What needs to be done: Take the lines below beginning at the line that has "Image resolution: width=828" and stopping after the line that has "Given: Click the Rider column header", and print them exactly as they are, with no other lines.

──────── The input ────────

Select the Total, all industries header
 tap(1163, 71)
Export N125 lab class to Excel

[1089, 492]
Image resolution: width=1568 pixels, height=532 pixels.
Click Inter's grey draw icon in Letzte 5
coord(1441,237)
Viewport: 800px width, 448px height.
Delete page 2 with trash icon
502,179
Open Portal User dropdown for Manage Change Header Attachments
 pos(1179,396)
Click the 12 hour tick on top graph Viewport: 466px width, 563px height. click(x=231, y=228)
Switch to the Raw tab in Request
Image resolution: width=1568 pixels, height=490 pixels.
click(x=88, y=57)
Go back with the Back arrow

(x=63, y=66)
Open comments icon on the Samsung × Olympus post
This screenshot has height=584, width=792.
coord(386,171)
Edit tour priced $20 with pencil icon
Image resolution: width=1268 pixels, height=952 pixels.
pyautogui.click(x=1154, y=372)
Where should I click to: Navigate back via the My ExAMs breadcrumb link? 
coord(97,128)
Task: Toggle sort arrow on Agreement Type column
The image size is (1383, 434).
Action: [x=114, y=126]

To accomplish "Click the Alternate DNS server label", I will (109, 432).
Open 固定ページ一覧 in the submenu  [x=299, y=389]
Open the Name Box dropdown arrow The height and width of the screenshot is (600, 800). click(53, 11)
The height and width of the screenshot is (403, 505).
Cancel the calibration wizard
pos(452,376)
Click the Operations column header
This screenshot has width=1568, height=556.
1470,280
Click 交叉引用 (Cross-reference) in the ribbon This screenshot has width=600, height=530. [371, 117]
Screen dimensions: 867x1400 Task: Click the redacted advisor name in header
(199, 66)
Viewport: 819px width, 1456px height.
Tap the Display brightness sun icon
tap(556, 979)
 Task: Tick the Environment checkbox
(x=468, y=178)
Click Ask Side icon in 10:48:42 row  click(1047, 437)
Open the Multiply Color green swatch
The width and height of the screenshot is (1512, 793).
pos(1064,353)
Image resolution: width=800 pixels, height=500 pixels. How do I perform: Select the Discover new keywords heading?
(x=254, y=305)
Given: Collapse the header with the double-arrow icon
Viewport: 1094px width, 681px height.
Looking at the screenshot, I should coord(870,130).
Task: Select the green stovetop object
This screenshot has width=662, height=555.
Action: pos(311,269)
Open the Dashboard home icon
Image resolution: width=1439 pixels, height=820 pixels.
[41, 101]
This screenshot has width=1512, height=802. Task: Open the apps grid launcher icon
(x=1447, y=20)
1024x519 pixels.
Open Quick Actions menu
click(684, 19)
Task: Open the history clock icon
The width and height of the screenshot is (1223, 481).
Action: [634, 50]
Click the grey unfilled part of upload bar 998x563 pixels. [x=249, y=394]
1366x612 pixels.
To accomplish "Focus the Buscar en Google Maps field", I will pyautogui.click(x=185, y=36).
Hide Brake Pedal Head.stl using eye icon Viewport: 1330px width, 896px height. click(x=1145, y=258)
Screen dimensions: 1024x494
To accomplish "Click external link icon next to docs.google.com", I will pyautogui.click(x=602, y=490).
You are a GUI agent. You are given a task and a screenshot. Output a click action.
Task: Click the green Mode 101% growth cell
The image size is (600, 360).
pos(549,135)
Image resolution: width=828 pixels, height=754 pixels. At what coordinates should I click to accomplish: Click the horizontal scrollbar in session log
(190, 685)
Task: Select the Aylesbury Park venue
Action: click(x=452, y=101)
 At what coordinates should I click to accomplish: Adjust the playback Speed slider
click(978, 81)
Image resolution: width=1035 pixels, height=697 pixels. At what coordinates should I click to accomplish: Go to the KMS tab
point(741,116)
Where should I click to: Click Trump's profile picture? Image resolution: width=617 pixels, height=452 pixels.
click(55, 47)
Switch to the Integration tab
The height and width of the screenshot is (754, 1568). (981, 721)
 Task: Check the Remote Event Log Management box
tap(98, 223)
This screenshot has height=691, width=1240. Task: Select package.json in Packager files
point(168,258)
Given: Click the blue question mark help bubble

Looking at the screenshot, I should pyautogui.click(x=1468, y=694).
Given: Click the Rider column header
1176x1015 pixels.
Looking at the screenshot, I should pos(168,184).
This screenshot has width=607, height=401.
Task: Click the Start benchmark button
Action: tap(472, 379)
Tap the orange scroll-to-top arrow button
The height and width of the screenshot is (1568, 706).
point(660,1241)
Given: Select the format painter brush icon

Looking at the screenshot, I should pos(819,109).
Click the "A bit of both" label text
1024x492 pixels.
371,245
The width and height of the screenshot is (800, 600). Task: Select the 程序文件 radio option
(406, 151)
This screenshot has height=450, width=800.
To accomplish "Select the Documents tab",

────────

Expected answer:
Image resolution: width=828 pixels, height=754 pixels. At what coordinates should I click to accomplish: Click the horizontal scrollbar in session log
(190, 685)
Task: Select the Aylesbury Park venue
Action: click(x=452, y=101)
 At what coordinates should I click to accomplish: Adjust the playback Speed slider
click(978, 81)
Image resolution: width=1035 pixels, height=697 pixels. At what coordinates should I click to accomplish: Go to the KMS tab
point(741,116)
Where should I click to: Click Trump's profile picture? Image resolution: width=617 pixels, height=452 pixels.
click(55, 47)
Switch to the Integration tab
The height and width of the screenshot is (754, 1568). (981, 721)
 Task: Check the Remote Event Log Management box
tap(98, 223)
This screenshot has height=691, width=1240. Task: Select package.json in Packager files
point(168,258)
Given: Click the blue question mark help bubble

Looking at the screenshot, I should pyautogui.click(x=1468, y=694).
Given: Click the Rider column header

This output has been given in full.